Disney cruisers fall into two major categories: families who do it for their kids and adults who do it for themselves. The former take their daughters to Frozen Parties or treat them to princess makeovers at the Bibbidi Bobbidi Boutique and then escape to the adults-only areas on the third, ninth and tenth floors. The latter board wearing customized t-shirts chronicling every Disney voyage and adorn their cabin doors with magnets and paper signs you’d find in a college dormitory.
Construction on the Disney Wonder began in 1997, and the vessel made its maiden voyage two years later. She has a bad reputation among the Disney liners—a missing crew member in 2011, a nasty norovirus outbreak in May. The Wonder is slated for renovation in September, when she’ll travel to Spain and get gutted. Until then, the vessel remains spectacularly ‘90s. Restaurants like Animator’s Palate and stage shows like “The Golden Mickeys” celebrate films that many passengers grew up with—contemporaries in the era of the ship’s birth. The Disney Wonder isn’t nostalgic because it doesn’t look back. It’s still there.
Southwest Alaska is an isolated collection of islands and peninsulas. No roads lead out of Juneau.

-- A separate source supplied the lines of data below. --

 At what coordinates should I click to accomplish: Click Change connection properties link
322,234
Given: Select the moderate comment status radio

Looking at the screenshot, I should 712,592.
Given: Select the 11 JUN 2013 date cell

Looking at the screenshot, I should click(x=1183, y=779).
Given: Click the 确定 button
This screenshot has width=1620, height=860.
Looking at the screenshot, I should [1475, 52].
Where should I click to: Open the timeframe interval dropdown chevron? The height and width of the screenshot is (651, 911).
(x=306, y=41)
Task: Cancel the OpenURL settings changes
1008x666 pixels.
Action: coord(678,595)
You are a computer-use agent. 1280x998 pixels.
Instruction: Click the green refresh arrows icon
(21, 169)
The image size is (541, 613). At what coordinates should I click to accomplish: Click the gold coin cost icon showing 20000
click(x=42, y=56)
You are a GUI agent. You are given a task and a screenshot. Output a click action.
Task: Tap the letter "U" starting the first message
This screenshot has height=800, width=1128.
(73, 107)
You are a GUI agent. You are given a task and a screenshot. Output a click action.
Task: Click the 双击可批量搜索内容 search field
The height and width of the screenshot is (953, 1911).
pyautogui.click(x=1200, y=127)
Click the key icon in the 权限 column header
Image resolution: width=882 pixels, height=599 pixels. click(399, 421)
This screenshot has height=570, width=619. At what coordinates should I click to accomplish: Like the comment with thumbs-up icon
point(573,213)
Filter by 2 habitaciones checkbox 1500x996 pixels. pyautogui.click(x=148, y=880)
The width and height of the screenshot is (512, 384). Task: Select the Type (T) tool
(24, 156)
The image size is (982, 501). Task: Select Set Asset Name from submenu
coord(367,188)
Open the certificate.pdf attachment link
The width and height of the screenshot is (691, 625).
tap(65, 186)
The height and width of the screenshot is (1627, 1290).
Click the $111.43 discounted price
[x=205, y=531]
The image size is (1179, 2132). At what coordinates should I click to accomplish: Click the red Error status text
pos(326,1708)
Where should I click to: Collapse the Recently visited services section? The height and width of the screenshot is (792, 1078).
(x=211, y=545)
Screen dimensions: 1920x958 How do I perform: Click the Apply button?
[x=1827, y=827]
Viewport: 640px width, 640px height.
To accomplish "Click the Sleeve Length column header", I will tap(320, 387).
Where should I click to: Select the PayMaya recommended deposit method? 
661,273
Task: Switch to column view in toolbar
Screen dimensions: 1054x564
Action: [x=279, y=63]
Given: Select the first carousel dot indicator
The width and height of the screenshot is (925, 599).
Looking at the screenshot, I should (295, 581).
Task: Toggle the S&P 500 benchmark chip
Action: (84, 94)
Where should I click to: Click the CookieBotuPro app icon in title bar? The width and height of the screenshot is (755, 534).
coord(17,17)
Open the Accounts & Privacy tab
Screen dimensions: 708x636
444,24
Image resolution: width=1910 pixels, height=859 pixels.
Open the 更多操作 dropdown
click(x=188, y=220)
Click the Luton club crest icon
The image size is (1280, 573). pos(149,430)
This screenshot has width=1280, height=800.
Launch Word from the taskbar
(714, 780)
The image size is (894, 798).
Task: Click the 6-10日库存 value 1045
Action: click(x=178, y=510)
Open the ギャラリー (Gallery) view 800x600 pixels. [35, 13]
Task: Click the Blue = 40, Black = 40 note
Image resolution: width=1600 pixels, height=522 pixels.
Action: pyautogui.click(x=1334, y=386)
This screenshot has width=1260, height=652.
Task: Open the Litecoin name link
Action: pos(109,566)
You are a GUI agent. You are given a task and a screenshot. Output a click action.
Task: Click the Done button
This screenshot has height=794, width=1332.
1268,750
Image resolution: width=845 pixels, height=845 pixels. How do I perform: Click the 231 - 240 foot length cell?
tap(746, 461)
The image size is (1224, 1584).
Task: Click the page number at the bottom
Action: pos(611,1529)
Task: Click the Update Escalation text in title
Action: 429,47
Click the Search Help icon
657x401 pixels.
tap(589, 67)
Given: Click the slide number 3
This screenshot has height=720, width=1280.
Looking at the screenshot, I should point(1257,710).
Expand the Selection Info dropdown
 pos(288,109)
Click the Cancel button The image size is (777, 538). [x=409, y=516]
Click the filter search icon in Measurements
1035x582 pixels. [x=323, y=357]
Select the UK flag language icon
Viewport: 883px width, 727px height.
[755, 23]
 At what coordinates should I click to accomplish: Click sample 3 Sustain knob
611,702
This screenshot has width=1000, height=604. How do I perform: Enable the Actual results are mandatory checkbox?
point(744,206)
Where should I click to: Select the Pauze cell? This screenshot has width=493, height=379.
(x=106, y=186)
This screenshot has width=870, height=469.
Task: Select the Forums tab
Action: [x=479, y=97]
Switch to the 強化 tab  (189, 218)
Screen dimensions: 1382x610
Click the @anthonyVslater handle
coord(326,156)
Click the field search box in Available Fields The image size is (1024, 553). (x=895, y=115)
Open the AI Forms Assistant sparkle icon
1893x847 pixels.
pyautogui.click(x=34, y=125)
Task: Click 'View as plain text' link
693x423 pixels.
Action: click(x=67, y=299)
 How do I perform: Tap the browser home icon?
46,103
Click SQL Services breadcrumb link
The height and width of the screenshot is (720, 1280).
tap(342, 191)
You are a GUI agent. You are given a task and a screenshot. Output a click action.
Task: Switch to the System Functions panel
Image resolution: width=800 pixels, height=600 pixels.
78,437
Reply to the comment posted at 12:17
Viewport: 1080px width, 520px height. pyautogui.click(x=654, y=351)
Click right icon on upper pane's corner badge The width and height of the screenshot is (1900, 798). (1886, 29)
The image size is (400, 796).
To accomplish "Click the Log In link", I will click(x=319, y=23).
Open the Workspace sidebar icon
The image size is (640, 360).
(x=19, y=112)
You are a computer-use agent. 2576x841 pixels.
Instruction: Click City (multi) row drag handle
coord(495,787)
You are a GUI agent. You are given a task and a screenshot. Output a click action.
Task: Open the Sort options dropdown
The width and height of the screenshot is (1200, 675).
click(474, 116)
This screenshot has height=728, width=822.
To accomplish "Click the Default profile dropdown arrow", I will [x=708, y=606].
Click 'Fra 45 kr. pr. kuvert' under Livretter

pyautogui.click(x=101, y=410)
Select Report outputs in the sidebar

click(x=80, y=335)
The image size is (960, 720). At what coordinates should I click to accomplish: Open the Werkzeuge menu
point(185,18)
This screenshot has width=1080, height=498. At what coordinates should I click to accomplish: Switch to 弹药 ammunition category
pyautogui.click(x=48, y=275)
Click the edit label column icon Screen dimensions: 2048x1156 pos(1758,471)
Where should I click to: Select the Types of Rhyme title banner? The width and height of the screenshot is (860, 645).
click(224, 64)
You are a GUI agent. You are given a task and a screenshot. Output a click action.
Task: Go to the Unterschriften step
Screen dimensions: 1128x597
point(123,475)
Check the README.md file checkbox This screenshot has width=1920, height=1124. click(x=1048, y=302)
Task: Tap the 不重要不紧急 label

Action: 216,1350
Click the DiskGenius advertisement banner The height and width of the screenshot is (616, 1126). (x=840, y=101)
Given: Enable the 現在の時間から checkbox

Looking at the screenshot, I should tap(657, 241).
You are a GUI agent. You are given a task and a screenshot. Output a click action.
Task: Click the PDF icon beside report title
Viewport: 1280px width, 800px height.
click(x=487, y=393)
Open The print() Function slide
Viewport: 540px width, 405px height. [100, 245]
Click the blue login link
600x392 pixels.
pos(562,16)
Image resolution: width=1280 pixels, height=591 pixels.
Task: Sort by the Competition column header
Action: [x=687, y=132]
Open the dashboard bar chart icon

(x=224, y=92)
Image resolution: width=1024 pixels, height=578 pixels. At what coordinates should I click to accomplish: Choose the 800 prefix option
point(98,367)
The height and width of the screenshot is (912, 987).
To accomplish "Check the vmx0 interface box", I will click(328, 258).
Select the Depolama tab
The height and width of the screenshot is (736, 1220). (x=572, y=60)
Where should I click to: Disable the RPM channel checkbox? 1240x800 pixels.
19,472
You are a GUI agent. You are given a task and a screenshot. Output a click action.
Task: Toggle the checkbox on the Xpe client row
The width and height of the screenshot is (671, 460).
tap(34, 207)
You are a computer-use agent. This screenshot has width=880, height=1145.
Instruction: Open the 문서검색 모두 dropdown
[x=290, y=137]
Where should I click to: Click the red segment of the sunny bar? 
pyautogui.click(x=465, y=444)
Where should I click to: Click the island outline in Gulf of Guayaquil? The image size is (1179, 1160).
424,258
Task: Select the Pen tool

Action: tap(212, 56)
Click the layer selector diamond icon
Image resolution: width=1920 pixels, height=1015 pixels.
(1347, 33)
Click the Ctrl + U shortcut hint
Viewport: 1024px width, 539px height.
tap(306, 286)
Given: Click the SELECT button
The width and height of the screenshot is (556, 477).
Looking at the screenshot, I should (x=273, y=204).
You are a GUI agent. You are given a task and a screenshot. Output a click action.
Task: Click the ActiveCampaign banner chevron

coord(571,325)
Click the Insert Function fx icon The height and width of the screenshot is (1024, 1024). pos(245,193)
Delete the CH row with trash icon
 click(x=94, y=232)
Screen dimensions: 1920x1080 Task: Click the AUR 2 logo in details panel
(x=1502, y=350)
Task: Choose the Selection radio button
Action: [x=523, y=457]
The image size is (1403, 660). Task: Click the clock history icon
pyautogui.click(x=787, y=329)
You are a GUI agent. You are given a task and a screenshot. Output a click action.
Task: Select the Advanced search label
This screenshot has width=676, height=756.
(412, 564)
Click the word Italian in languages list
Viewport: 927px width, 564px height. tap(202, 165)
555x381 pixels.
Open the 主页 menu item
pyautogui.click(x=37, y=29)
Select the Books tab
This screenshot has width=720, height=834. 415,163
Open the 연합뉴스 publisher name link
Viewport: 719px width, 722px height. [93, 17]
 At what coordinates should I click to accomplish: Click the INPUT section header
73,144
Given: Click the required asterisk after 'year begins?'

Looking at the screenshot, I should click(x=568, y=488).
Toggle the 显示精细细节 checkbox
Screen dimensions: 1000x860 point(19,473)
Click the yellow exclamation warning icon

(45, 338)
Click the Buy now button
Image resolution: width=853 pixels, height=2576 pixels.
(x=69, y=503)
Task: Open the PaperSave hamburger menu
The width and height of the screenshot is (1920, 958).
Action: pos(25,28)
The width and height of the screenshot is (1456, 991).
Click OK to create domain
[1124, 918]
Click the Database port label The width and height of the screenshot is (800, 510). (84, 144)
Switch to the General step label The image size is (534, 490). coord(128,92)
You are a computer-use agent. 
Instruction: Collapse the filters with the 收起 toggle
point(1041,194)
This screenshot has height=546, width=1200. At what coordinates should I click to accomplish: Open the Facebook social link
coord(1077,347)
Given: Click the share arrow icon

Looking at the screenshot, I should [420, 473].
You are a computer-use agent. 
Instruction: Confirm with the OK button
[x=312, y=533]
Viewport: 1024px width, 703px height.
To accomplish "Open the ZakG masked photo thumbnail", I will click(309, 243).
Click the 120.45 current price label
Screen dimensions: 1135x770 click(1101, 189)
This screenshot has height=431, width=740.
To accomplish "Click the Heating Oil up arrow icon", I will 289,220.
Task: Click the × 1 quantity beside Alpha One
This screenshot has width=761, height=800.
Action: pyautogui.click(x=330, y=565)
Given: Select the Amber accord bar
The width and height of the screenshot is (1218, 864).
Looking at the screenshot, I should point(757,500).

A handful of one-lane highways stretch fewer than 50 miles until they reach a yellow sign that reads “END.” If you’re going to see this coast, you’re going by boat. Hence the cruise ships and the contemporary Southwest Alaskan economy: the once prolific lumber industry dissipated in the late 1990s with a congressional movement to protect the area’s temperate rainforest, and the coastal towns turned from timber to tourism. You can still see the remains from the loggers’ golden age. Ketchikan and Skagway, major stops on the Alaskan leg, shrink in the off-season as souvenir shops and jewelers selling tanzanite migrate south. In the summer, merchants and guides work twice as hard.
In the Endicott Arm, fresh and saltwater meet and turn a brilliant turquoise. Ferns, moss and seaweed cling to cliffs and cracks peppered with waterfalls. Mist lingers over every surface. On Allen Marine Tours’ “once in a lifetime” excursion to the Dawes Glacier, people silently fight over seats and sedate their contempt with spiked coffee. Spectators applaud as a massive chunk of the glacial ice snaps and shatters. The new iceberg reverberates as a massive wave and the catamaran wobbles. Dawes won’t survive this lifetime. Passengers hoot while you realize you’ve paid to watch the end of the world. Then you turn around and see the ship … you could have done this for free.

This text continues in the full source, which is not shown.